* [Input]
..........

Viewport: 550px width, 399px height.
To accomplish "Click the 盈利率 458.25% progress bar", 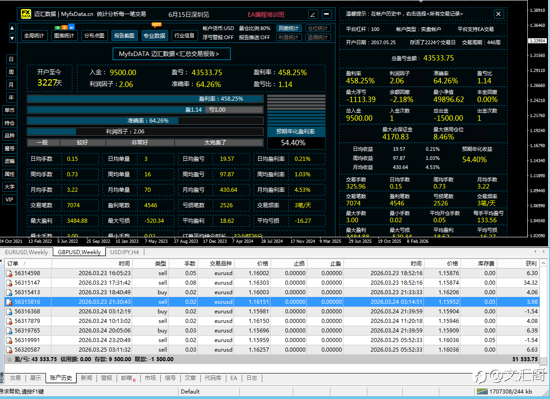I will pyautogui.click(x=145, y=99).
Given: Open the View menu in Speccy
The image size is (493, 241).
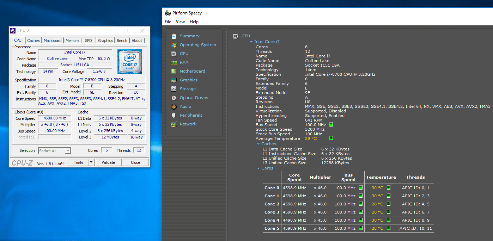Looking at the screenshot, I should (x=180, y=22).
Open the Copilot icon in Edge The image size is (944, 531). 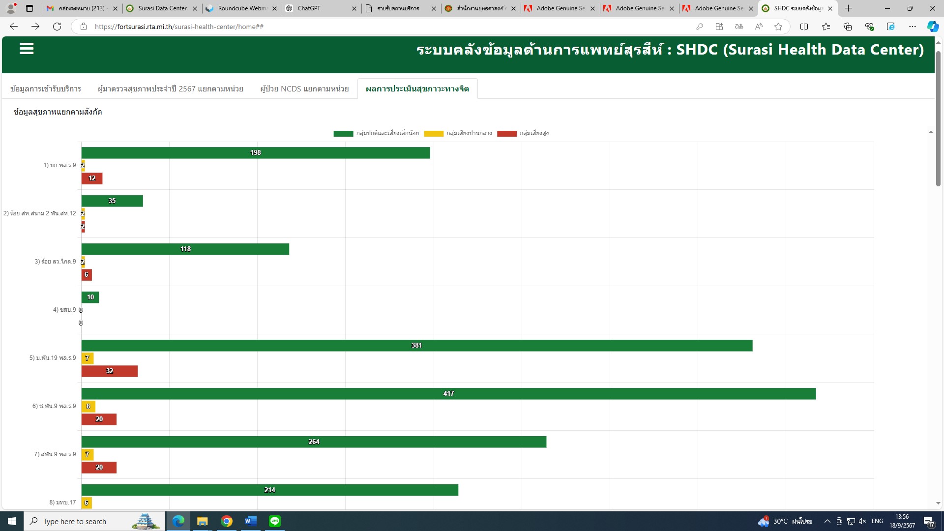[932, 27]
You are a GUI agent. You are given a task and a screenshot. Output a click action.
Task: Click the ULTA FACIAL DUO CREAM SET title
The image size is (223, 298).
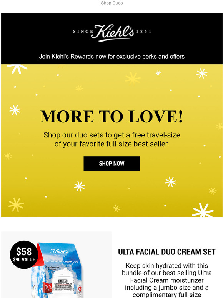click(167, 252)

..........

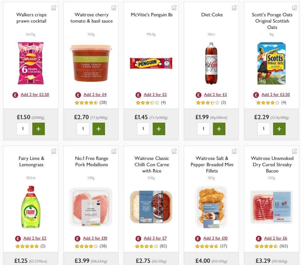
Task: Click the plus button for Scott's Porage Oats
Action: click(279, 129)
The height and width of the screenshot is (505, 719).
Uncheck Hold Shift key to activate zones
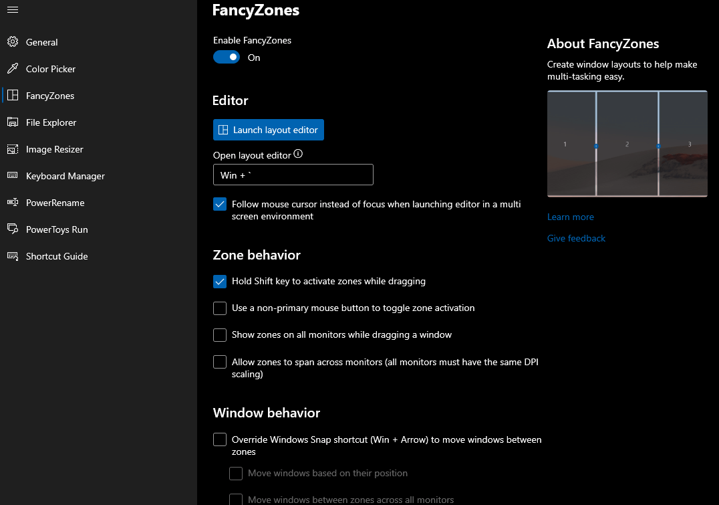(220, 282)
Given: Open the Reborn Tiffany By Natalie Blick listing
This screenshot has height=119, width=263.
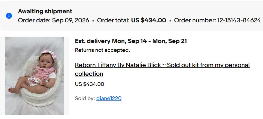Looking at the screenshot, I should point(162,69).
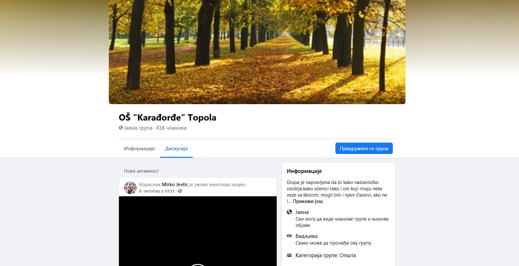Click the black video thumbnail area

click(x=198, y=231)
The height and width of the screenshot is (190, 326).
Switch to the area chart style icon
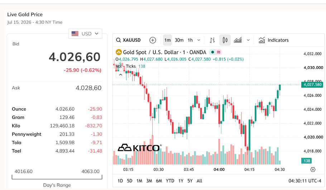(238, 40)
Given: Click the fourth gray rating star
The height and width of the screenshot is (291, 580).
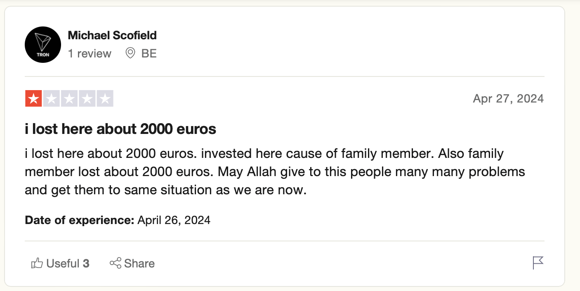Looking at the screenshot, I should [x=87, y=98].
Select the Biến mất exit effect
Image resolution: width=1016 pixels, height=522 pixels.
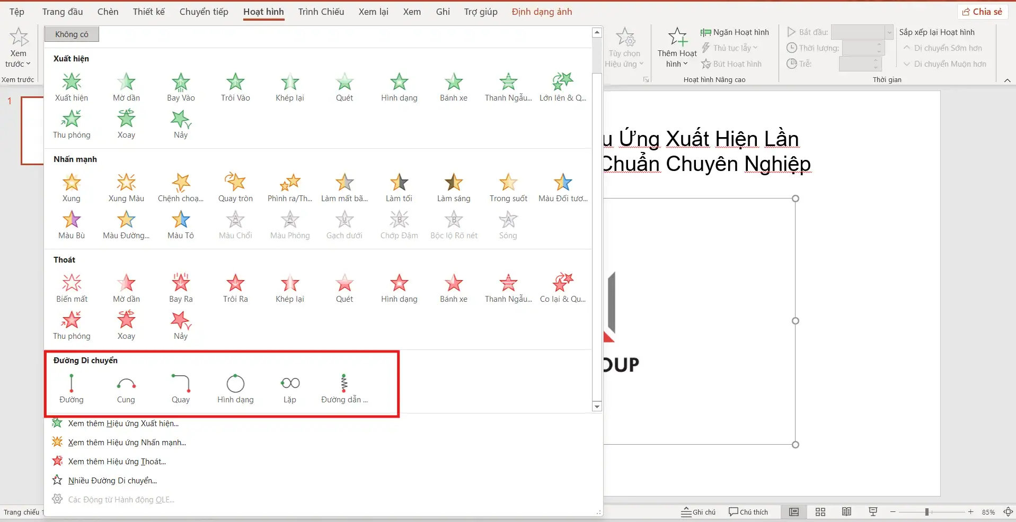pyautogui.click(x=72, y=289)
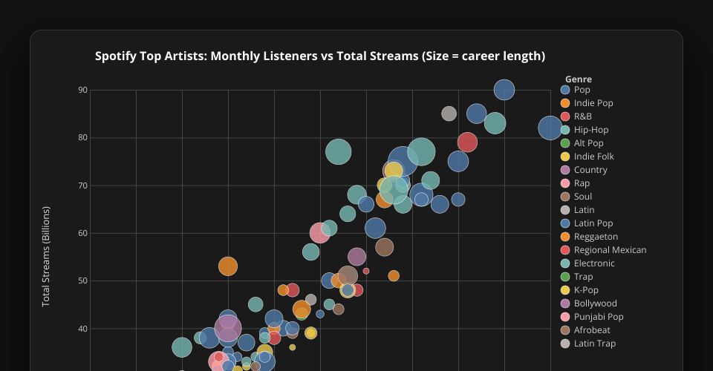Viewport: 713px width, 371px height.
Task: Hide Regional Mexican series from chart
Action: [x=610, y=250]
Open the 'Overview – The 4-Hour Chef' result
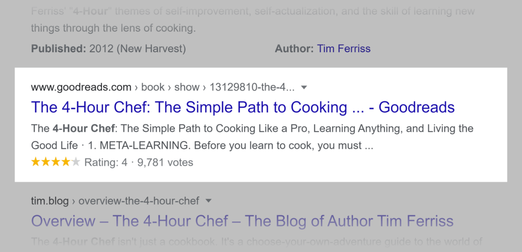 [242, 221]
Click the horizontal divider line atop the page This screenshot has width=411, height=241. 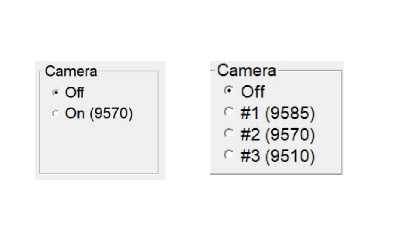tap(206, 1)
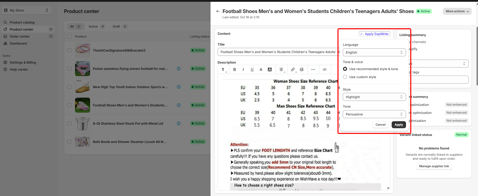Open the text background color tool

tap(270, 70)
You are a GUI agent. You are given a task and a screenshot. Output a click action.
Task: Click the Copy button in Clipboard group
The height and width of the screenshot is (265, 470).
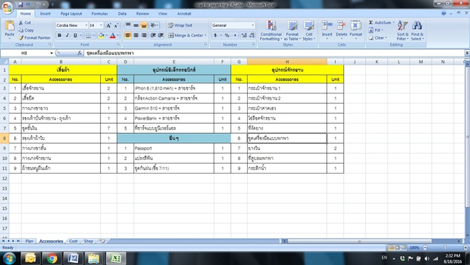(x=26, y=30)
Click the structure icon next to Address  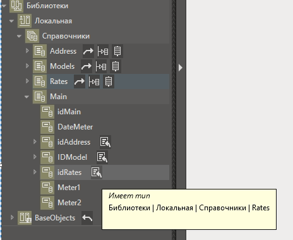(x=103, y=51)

..........

* [Exercise goal] Copy the items between the line holding "The height and width of the screenshot is (190, 326)." and the line holding "Looking at the screenshot, I should [x=87, y=98].", inclusive, word for word, leaving out the pictures.

* [Result for this task]
The height and width of the screenshot is (190, 326).
Switch to the area chart style icon
(238, 40)
Given: Click the fourth gray rating star
The height and width of the screenshot is (291, 580).
Looking at the screenshot, I should [x=87, y=98].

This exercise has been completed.